■ Passage given
Avalanche Problem #1
Problem
Wind Drifted Snow
Problem #1 Comments
Even though I didn't see any cracking across the upper ridges I was not willing to test my theory and drop into the steeper northeast facing lines.  It was very evident they were becoming more and more loaded by the wind. Perhaps these slopes were not loaded up enough - just yet.  With more snow and wind on the way this could be a different ball game tomorrow and into Tuesday.  I am sure the higher elevations that received more snow in the 10-12'' range wind slabs are an issue.  
Avalanche Problem #2
Problem
Persistent Weak Layer
Problem #2 Comments
Unfortunately, I found buried and preserved near surface facets (NSF) in all four of my snowpits today.  They are buried and preserved underneath the 4-6" of new snow that fell in Mineral Fork.  I was finding NSF on all of the northerly facing slopes above about 8,000' in elevation.  Below that, it was soaked by the rain.  I lost the rain crust at 8500' in elevation.
 
I did perform 4 different ECT tests with no results.  However, I think if you added another 12-18" of new snow on top of this layer you would see your column propagate a crack within this layer.  We need to keep an eye on this as it might become tricky with incremental loading over the next several days.  See the avalanche from 10,420 from today here.
 
 
Comments
The first photo: is my snowpit from a NE facing slope at 8,100' in elevation.  The rain crust capped the NSF layer leaving them dry and preserved just underneath this crust.  The rain crust in this location was not supportable and could easily become overloaded with more weight on top.  I did not like seeing this set up for the area.  We will have to wait and see if it become an issue.  ECT were negative.  However, with a shovel shear test the rain crust would fail in the faceted snow with gentle taps on the bottom of the shovel and come sliding off with ease.

■ Listed entries
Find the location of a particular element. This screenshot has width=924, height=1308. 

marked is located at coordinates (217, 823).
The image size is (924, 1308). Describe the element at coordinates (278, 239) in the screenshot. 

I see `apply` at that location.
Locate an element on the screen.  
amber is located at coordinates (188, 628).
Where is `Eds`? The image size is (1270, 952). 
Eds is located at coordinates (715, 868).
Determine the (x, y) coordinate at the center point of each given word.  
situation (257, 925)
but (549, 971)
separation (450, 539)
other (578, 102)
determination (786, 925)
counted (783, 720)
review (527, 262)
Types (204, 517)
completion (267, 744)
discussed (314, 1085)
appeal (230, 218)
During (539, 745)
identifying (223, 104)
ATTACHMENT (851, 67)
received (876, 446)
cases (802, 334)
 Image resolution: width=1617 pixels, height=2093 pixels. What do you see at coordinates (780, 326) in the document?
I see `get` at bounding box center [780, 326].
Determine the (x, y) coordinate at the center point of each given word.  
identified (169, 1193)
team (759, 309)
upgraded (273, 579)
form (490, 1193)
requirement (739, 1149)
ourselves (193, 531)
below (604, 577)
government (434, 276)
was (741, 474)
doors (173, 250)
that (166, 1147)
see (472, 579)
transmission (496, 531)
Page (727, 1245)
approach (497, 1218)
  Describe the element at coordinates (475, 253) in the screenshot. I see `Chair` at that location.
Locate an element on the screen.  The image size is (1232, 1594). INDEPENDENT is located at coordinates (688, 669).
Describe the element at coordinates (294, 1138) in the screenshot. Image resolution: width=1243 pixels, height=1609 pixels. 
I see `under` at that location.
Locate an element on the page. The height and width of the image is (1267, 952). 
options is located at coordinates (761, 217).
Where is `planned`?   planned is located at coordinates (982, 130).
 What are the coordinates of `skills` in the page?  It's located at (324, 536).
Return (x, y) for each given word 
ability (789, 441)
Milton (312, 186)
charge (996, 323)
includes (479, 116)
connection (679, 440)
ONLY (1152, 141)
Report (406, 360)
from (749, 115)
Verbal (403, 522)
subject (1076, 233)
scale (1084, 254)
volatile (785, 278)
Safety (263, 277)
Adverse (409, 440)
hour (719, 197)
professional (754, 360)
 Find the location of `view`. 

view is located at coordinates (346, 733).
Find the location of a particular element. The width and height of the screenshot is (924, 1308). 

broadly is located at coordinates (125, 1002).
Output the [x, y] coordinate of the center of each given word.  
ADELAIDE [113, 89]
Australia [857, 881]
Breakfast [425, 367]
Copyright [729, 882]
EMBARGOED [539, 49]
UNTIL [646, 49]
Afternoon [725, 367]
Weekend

■ Challenges
1) According to the avalanche report, at what elevation did the rain crust disappear?
2) Please list every snow depth that the avalanche report gives in inches.

■ Task results
1) At 8,500 feet.

2) 10–12 inches, 4–6 inches, 12–18 inches